[Pixel coordinate grounding data]
:::
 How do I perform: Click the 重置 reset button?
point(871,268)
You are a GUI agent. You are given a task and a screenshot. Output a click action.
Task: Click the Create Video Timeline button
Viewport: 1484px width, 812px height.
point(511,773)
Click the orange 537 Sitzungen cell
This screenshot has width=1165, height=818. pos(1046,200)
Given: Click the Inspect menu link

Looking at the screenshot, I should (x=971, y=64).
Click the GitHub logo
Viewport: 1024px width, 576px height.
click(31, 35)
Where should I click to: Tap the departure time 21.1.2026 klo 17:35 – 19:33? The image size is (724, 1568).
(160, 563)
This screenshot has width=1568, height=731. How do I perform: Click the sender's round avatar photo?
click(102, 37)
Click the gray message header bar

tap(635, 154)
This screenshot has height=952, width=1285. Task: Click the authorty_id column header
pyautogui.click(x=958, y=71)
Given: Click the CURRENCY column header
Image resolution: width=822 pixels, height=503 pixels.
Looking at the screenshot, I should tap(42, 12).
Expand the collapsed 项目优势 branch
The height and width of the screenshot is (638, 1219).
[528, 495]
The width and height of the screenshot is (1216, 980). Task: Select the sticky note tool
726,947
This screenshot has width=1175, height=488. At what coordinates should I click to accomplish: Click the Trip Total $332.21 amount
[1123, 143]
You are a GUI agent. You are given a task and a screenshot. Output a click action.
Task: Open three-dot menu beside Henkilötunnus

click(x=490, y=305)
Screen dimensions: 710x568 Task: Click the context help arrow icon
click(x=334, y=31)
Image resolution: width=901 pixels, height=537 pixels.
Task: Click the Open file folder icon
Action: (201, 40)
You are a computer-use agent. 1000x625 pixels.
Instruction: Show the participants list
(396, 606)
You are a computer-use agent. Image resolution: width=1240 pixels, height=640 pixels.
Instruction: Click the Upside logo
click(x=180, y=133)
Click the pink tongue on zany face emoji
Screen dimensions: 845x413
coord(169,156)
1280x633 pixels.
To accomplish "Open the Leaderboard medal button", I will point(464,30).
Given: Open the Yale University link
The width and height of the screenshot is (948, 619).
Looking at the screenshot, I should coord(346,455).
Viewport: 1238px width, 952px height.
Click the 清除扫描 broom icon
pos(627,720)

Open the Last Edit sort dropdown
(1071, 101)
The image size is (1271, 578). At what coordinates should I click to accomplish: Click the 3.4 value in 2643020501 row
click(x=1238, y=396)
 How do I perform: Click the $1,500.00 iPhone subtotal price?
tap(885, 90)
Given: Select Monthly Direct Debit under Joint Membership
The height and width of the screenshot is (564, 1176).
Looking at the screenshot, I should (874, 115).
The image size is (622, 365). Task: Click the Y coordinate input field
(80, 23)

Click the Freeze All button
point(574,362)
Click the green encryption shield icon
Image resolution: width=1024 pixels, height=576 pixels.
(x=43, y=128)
:::
» WHAT YOU HAVE TO DO
Find every line above where the word "agent" occurs, and copy that line.

» ANSWER SPACE
You are a GUI agent. You are given a task and a screenshot. Output a click action.
You are a GUI agent. You are given a task and a screenshot. Output a click action.
You are a computer-use agent. 1000x625 pixels.
You are a computer-use agent. Image resolution: width=1240 pixels, height=640 pixels.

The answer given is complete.